Each year, Apexart presents two exhibitions organized by invited individuals, three exhibitions selected through the Unsolicited Proposal Program, and four exhibitions selected from the Franchise Program. The last two programs are open-call curatorial opportunities that allow anyone from anywhere to propose an exhibition to be presented by Apexart at its Tribeca location (in the case of the Unsolicited Proposal Program), or elsewhere in the world (in the case of the Franchise Program). The open-call applications are processed by a panel of over 400 jurors, that anyone can join.

Past invited curators include: David Bianculli, Leah Buechley, Dan Kois, Rob Walker, Greg Allen, Simon Critchley, David Byrne, Boris Groys, and Dave Eggers.

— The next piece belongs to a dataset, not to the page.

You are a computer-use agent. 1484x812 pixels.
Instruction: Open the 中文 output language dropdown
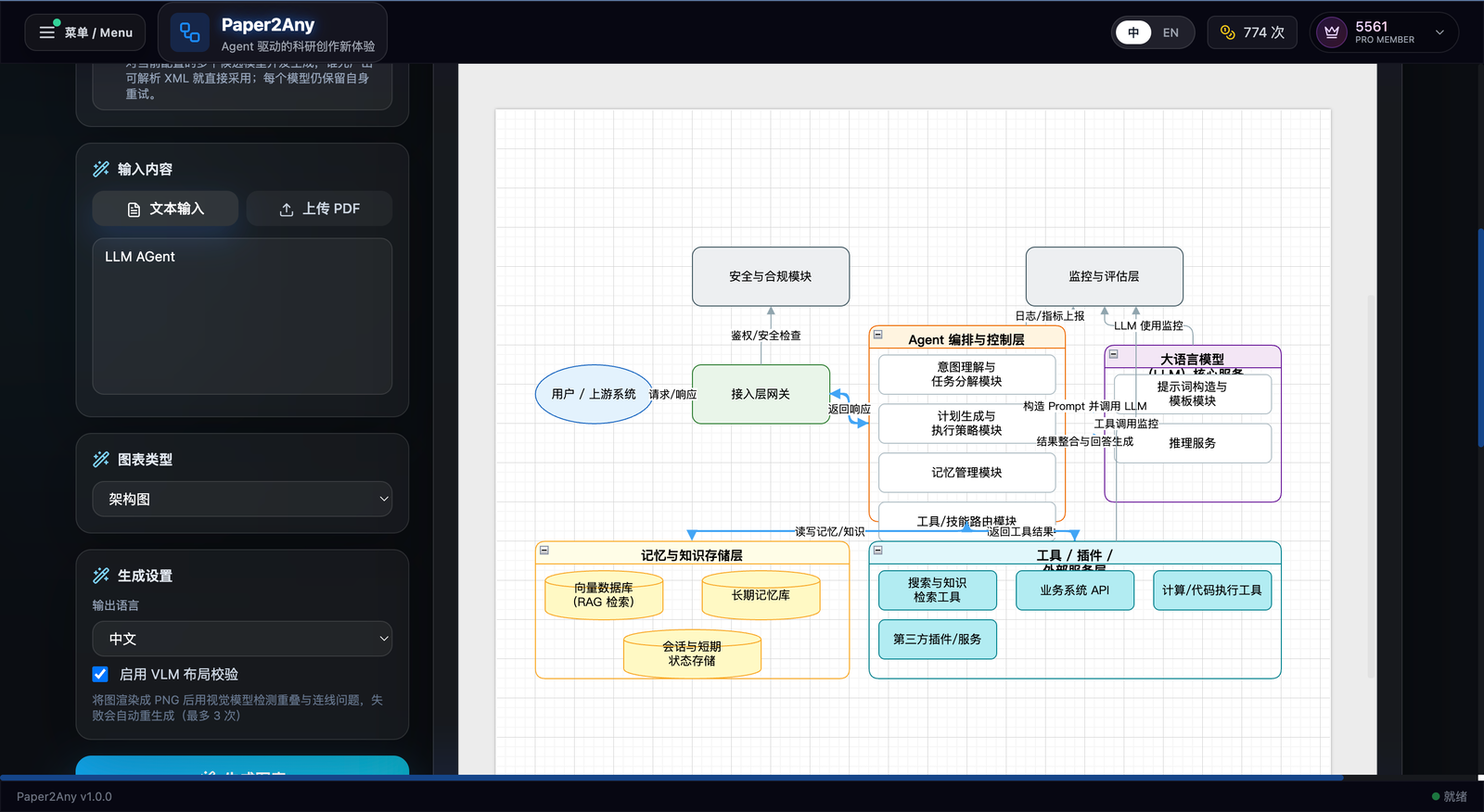coord(242,639)
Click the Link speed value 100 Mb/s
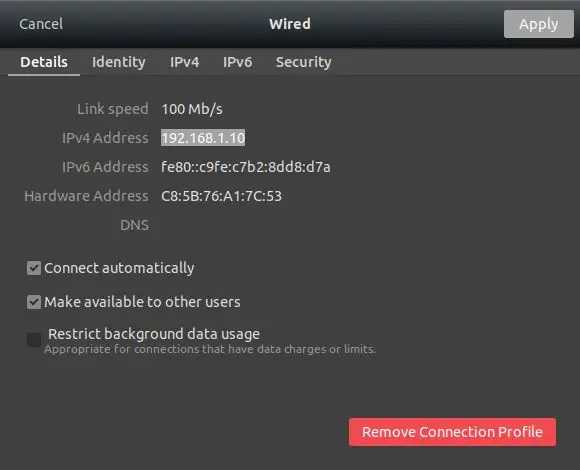580x470 pixels. 192,109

Past Unsolicited Proposal Winners include: Alastair Noble (2014), Avi Lubin (2014), Martin Waldmeier (2013), Natalie Musteata (2012), Gary Fogelson and Michael Hutcherson (2011), Courtenay Finn (2010) and Sandra Skurvida (2009).

Past Franchise winners include: Chuong-Dai Vo (Cambodia, 2014), Paul Falzone and Marisa Morán Jahn (Uganda, 2013), Katharina Rhode (South Africa, 2012), Corina Oprea, Isabel Löfgren, Judith Souriau, Milena Placentile, Valerio Del Baglivo (Sweden, 2011) and Logan Bay (Thailand, 2010).

Residency program 
The Apexart Residency is an alternative educational program that invites creative professionals to leave their familiar surrounding and stay for a month in another country. Inbound Residents travel to New York, while Outbound Residents are sent from New York to international locations including Ethiopia, Thailand and Brazil.

Public program 
To complement its exhibitions and residency, each year Apexart presents approximately 30 events that are designed to contextualize its activities for the audience and provide opportunities for artists, curators and cultural thinkers who wish to join the conversation.

Publications 

Apexart's publishing program examines timely issues in contemporary art and culture with new essays by members of the field from around the world.

In 2006, Apexart published its first book, On Cultural Influence: Collected Papers from Apexart International Conferences.

Its second book, Cautionary tales: Critical Curating, was published in 2007.

Apexart's third book, Playing by the Rules: Alternative Thinking/Alternative Spaces, was published in 2010. This book addresses the rules of development and maintaining "alternative spaces." It also provides perspectives for those working in "alternative spaces," by identifying trends of standardization in inherently "alternative" gathering places. 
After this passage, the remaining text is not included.